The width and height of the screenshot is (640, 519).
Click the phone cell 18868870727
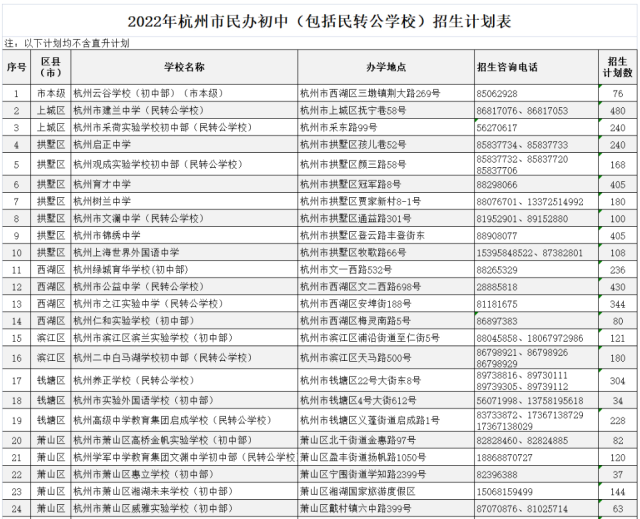pos(536,457)
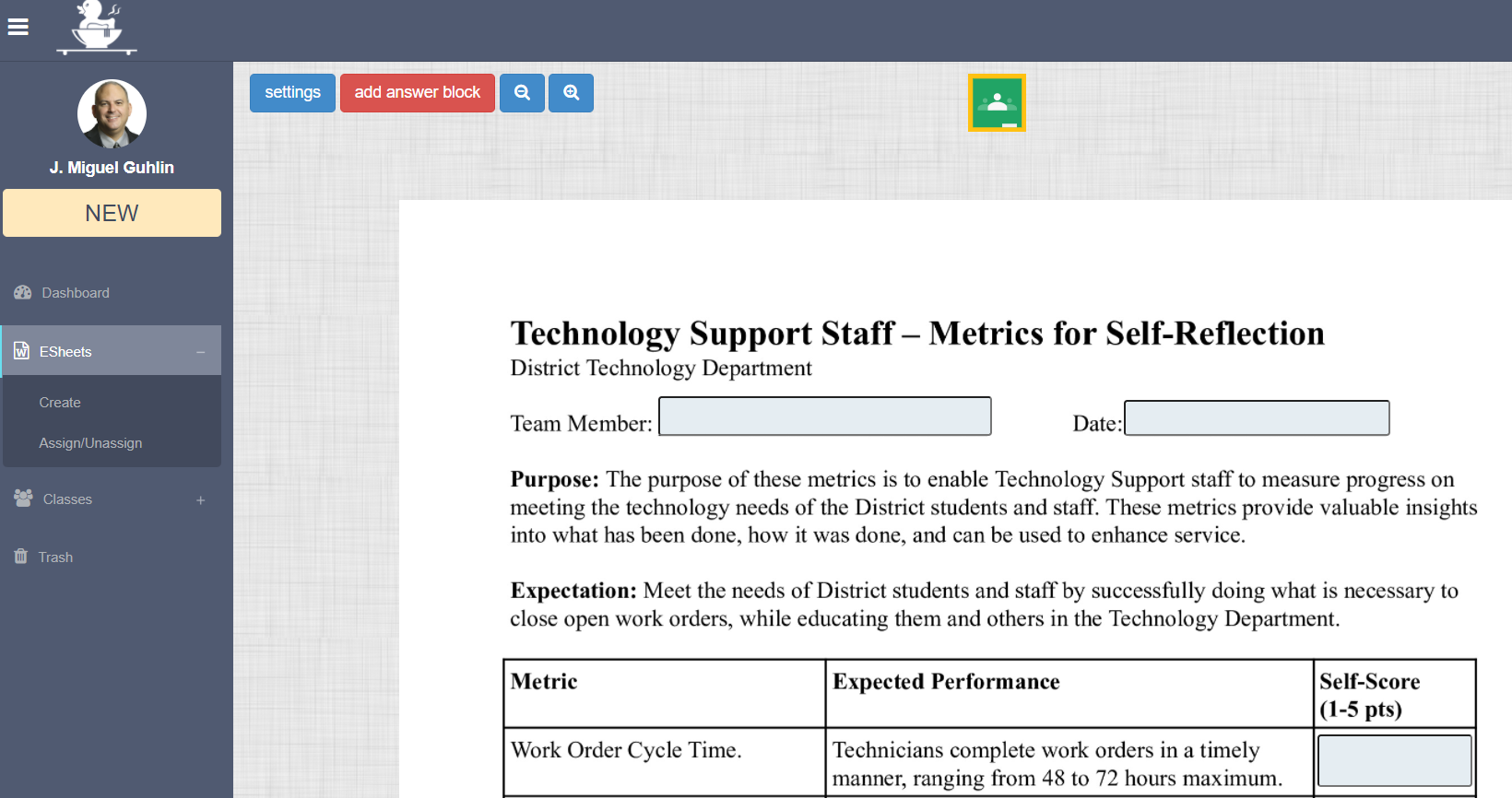Click the zoom in magnifier button

pyautogui.click(x=572, y=93)
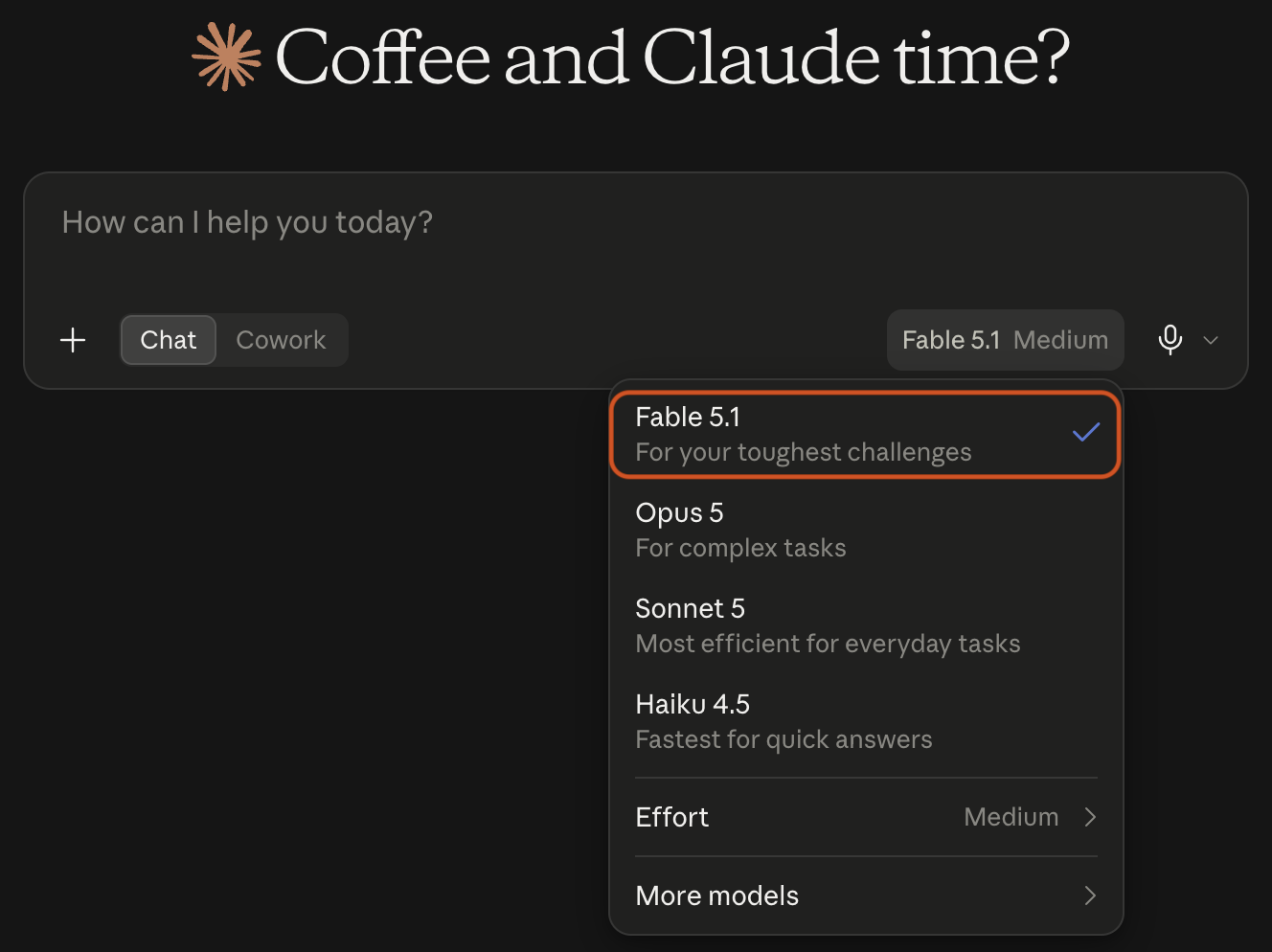Viewport: 1272px width, 952px height.
Task: Click the For your toughest challenges description
Action: click(803, 452)
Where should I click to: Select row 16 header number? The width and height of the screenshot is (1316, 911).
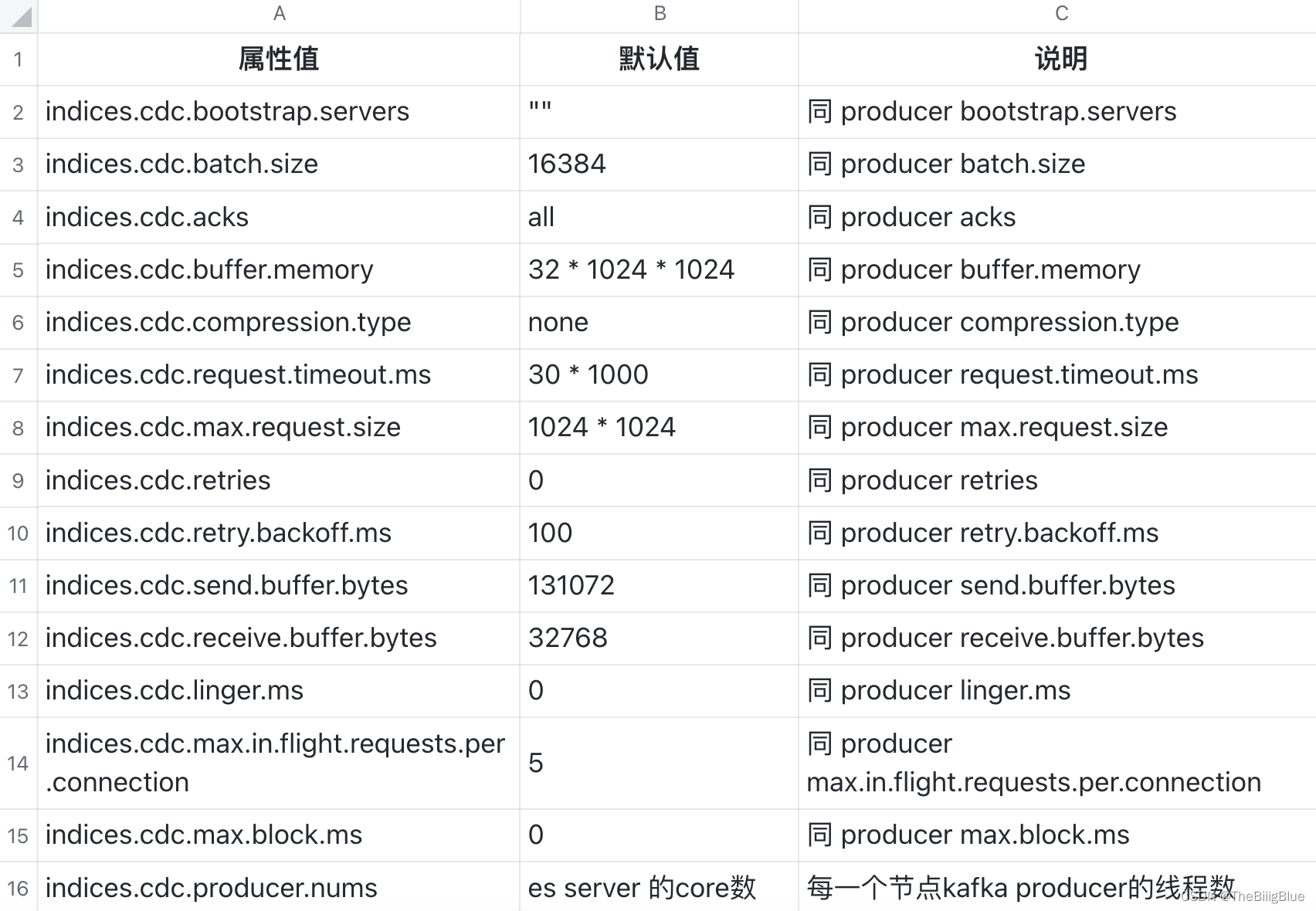(x=18, y=888)
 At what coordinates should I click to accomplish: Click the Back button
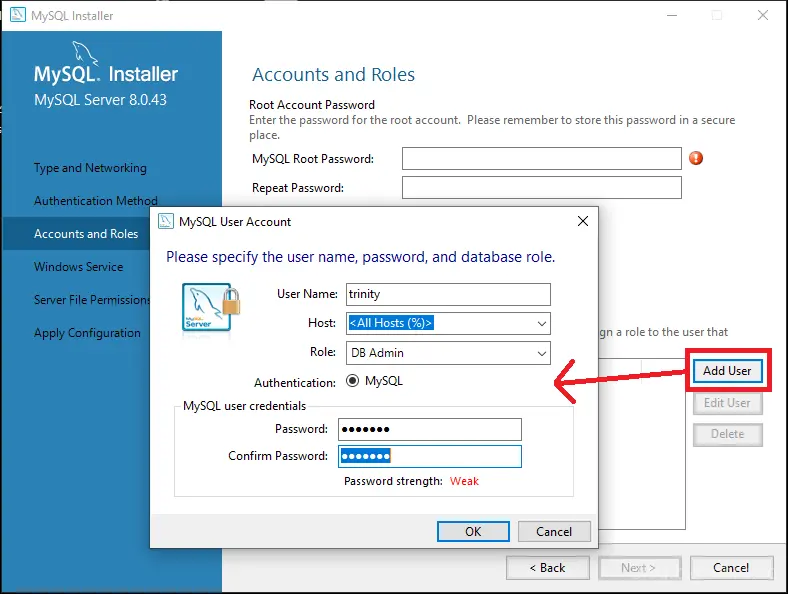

........

Assignment:
Please write out, exactly, every line from the line with "Click the phone cell 18868870727" through the final line of the data above, leaving out pictures.

Exercise output:
Click the phone cell 18868870727
pos(536,457)
Click the zoom in magnifier button

pyautogui.click(x=572, y=93)
Viewport: 1272px width, 952px height.
Task: Click the For your toughest challenges description
Action: click(803, 452)
Where should I click to: Select row 16 header number? The width and height of the screenshot is (1316, 911).
(x=18, y=888)
 At what coordinates should I click to accomplish: Click the Back button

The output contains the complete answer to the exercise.